◆ **Texto fornecido**:
********************
Os nossos sonhos são o que nos sustentam: são o que nos permitem ir em busca de algo, porventura, superior/acima de nós, coisa que sem esse impulso/predisposição jamais estaríamos aptos a alcançá-lo. É certo que pelo caminho iremos ser alvo de críticas, de muitos julgamentos, até por parte de quem nos é próximo — ou porque a pessoa acredita que é o melhor para nós, ou porque, de facto, não nos quer realmente bem. Mas se há algo que é, decerto, essencial para conseguirmos ser bem-sucedidos na nossa vida é a capacidade para nunca duvidarmos de nós, da nossa capacidade, do nosso potencial, e, para isso, é fulcral não diminuirmos, nem tão-pouco menosprezarmos, a força dos nossos objetivos.

Em “The Fabelmans” (2022), filme escrito e realizado por Steven Spielberg — que conta com Tony Kushner no argumento —, temos o enfoque na vida de uma família judaica de classe média em plena década de 1960, na cidade de Phoniex, no estado do Arizona. Esta obra é amplamente baseada nas vivências pessoais do próprio realizador, sendo por isso, considerada semi-autobiográfica. De facto, esta película demonstra o poder que a família tem durante a nossa vida, na forma como nos influencia e/ou traumatiza, no sentido em que deixa marcas irreversíveis — sejam elas positivas ou negativas — para o resto da nossa existência.

Por outro lado, é certo que perante as dificuldades inevitáveis de estar no mundo, o apoio da família é, sem dúvida, importante, isto porque, nos momentos de maior aperto e desnorte interior, é sempre bom sabermos que, pelo menos à partida, podemos contar com mais alguém além de nós mesmos.

Sammy Fabelman (Gabriel LaBelle), protagonista desta história, aspira a tornar-se um realizador de cinema, paixão que desenvolveu na sua infância, a partir do impacto positivo de explorar e abraçar a sala de cinema. No entanto, já na sua adolescência, acaba por descobrir, por acidente, um polémico segredo dentro da sua família, algo que só através da arte de filmar lhe permitiu ver uma verdade que, a olho nu, simplesmente escaparia e passaria despercebida.

Sammy Fabelman (Gabriel LaBelle)

Outra das mensagens fortíssimas que o filme proporciona diz respeito à ideia da busca/luta pela nossa identidade, uma problemática marcante e inseparável do nosso processo de formação intrapessoal, sobretudo no que à personagem de Sammy diz respeito: na medida em que estamos perante um jovem aspirante a cineasta que se depara com o desafio atroz de tentar encontrar uma voz — a sua — dentro das expectativas (heterogéneas) da sua família. Além disso, outro aspeto de um realce soberbo — tamanha é a familiaridade de Spielberg para com o tema —, tem que ver com a própria exploração/manifestação do poder do cinema per si, enquanto sétima arte.
********************
◆ **Conjunto de entradas**:

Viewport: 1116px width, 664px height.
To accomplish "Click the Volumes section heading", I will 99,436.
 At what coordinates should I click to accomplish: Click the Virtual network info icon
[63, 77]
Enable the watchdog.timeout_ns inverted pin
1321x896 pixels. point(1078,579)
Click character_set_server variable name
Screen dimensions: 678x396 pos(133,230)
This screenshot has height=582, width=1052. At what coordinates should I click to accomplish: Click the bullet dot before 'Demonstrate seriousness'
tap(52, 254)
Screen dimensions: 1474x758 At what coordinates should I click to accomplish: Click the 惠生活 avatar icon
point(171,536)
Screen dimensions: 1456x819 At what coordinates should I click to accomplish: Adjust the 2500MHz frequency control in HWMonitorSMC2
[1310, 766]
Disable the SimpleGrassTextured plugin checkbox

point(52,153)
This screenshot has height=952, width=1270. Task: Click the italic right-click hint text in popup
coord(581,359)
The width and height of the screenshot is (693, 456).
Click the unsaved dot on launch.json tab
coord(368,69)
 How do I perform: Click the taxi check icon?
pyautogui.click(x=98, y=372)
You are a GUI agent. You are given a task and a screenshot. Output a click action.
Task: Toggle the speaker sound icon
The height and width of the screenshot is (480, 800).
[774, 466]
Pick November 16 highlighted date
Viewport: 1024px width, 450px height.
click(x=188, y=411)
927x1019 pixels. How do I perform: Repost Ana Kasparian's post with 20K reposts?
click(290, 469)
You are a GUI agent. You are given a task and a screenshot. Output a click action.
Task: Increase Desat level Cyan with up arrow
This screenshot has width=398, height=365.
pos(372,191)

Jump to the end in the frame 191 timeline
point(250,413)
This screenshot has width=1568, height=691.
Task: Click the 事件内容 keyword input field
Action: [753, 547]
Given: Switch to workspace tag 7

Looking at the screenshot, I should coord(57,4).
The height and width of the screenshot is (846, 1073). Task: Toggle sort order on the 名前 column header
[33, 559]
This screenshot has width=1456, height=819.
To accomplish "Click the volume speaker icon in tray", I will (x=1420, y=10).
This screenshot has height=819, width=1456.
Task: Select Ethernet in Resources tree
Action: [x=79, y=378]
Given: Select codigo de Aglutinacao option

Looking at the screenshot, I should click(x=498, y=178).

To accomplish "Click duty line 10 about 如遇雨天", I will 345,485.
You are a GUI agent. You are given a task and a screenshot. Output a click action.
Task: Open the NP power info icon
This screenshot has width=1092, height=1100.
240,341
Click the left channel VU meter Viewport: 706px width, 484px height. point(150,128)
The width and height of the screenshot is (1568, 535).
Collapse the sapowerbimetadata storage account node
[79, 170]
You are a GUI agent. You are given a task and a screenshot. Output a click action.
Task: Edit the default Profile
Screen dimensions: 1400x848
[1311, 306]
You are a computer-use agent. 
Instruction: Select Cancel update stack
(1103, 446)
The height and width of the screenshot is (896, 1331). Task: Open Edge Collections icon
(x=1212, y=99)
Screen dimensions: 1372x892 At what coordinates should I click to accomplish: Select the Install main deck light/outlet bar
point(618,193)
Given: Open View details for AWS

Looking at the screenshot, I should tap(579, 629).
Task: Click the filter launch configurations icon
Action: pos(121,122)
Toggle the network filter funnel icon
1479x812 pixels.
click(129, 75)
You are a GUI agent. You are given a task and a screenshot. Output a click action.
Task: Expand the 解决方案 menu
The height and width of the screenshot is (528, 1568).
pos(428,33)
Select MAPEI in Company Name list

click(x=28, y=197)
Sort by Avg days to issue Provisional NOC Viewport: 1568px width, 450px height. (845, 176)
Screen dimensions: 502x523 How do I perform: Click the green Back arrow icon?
********************
◆ **Tarefas propostas**:
1. Transcreva do texto sobre o filme “The Fabelmans” o trecho entre "Sammy Fabelman (Gabriel LaBelle), protagonista" e "e passaria despercebida.", inclusive.
2. Segundo o texto sobre o filme “The Fabelmans”, a que aspira Sammy Fabelman?
3. Escreva a continuação do texto sobre o filme “The Fabelmans”, a partir da última frase apresentada.
As entradas provêm de outra fonte.

◆ **Respostas dadas**:
1.
Sammy Fabelman (Gabriel LaBelle), protagonista desta história, aspira a tornar-se um realizador de cinema, paixão que desenvolveu na sua infância, a partir do impacto positivo de explorar e abraçar a sala de cinema. No entanto, já na sua adolescência, acaba por descobrir, por acidente, um polémico segredo dentro da sua família, algo que só através da arte de filmar lhe permitiu ver uma verdade que, a olho nu, simplesmente escaparia e passaria despercebida.

2. A tornar-se um realizador de cinema.

3.
Fica indelevelmente demonstrado aquilo que o cinema significa para o próprio realizador, na forma como consegue desconstruir o sonho de um rapaz que se está a descobrir e que vê no cinema a oportunidade de viajar e conhecer coisas novas: de, acima de tudo, contar histórias pessoais, emotivas e, assim, expressar todas as suas ideias e sentimentos mais profundos. O cinema é uma ferramenta poderosa, porque nos permite fazer uso da ficção para imortalizar mensagens, visões, paixões, todas elas de forte componente interior, daí que a sétima arte ser o palco onde a ficção conta a mais pura verdade.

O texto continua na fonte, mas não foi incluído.